Marcia funebre per le vittime della guerra dei Maji Maji
Mboro si è posto l’obiettivo di cambiare questo stato di cose e, insieme ad altri attivisti, nel 2007 ha organizzato a Berlino una marcia funebre per commemorare la guerra dei Maji Maji, nella quale un secolo prima in Tanzania avevano perso la vita centinaia di migliaia di persone. “I soldati tedeschi, all’epoca, non si limitarono a sparare, ma incendiarono tutto, soprattutto di notte, mentre la gente dormiva”, racconta Mboro. “E cementarono le sorgenti d’acqua in modo che la gente morisse di sete”. La marcia funebre ha segnato la nascita di Berlin Postkolonial, un’associazione impegnata ad analizzare in forma critica la storia coloniale di Berlino e a rendere di pubblico dominio le strutture sociali e concettuali di segno razzista e coloniale.Rivedere la toponomastica
Una delle missioni dell’associazione è la modifica dei nomi delle strade a sfondo razzista o intitolate a persone che si sono macchiate di crimini coloniali. Dopo anni di intensa attività di sensibilizzazione da parte di Berlin Postkolonial e altri attivisti, nel 2021 quattro strade di Berlino cambieranno nome. Una di esse è la Lüderitz Straße: “Adolf Lüderitz fondò la colonia dell’Africa Tedesca del Sud-Ovest, l’attuale Namibia”, spiega Mboro. Lüderitz diede il via all’espropriazione dei pascoli delle popolazioni Nama e Herero, che culminò nel primo genocidio del XX secolo. I coloni tedeschi spinsero decine di migliaia di persone verso il deserto a morire di fame o le maltrattarono a morte nei campi di concentramento. “Nel 1908 erano ormai sterminati oltre l’80% degli Herero e la metà dei Nama”, prosegue Mboro. La strada dedicata a Lüderitz, situata nel quartiere berlinese Wedding, si chiamerà Cornelius Fredericksstrasse, onorando un combattente della resistenza namibiana ucciso nel campo di concentramento di Shark Island.Cambierà nome anche la Mohrenstrasse, che Mboro chiama “M-Straße”, poiché “la parola ‘Mohr’ [moro] ha una connotazione razzista, designando neri, schiavi o infedeli in un’accezione esclusivamente negativa”, dichiara. In futuro la strada sarà intitolata ad Anton Wilhelm Amo, il primo filosofo di origine africana noto in Germania.

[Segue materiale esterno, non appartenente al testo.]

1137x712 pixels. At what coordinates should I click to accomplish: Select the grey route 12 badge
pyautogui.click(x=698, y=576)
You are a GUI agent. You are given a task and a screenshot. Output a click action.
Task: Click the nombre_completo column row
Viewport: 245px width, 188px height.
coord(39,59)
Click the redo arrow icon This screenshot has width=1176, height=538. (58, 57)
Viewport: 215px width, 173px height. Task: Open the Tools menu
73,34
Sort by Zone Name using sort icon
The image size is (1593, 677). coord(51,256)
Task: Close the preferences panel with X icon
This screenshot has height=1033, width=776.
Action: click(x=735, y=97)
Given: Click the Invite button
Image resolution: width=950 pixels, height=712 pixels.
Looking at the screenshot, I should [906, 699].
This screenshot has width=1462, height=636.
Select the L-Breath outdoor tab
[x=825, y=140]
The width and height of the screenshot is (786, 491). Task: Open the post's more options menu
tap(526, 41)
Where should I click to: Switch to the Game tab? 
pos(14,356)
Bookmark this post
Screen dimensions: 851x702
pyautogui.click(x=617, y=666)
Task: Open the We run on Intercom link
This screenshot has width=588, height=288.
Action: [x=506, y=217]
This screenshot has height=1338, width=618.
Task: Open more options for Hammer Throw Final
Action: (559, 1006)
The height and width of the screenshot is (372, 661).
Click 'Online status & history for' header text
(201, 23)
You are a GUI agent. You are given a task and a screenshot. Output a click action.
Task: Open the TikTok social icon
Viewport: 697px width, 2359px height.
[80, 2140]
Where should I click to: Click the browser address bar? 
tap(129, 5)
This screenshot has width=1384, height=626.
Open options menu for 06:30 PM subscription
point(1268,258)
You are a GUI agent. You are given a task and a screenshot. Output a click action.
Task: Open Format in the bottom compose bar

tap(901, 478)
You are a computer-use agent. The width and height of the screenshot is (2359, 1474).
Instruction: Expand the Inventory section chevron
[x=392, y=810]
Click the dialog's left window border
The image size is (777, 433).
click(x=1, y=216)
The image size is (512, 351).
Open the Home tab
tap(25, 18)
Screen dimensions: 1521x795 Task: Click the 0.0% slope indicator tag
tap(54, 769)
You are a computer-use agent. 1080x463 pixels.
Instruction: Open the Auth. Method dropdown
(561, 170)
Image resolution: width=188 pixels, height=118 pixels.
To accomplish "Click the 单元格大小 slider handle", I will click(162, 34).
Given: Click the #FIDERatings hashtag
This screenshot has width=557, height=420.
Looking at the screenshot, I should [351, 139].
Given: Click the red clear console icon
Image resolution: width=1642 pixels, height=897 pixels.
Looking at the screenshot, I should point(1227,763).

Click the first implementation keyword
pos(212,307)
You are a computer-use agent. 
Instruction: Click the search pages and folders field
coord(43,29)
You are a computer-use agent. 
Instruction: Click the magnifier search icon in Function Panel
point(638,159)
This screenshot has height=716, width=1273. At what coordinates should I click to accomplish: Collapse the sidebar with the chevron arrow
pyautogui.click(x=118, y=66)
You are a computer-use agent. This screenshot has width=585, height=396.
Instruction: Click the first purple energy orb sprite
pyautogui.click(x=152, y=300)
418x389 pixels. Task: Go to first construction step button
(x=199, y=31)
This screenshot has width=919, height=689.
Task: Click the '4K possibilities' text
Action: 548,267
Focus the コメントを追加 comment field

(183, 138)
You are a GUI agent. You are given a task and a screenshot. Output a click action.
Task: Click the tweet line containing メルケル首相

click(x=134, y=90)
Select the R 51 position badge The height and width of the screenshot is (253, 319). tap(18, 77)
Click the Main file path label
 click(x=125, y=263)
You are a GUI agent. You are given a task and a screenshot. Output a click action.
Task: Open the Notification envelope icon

Non tutti condividono l’idea della ridenominazione delle strade, prosegue Mboro: “Per qualcuno equivale a un tentativo di cancellazione della storia, ma noi stiamo solo facendo luce su questa storia, sulla nostra storia comune, proprio parlandone, affinché simili cose non accadano mai più”.
Il lavoro da fare, però, non è finito, e Mboro non è ancora riuscito a mantenere la promessa fatta a sua nonna. Il confronto del DNA tra il nipote di Mangi Meli e i crani presenti nei depositi della fondazione Preußischer Kulturbesitz non ha portato i risultati sperati, si rammarica: “Purtroppo non siamo riusciti a trovarlo lì, ma le mie ricerche continuano”.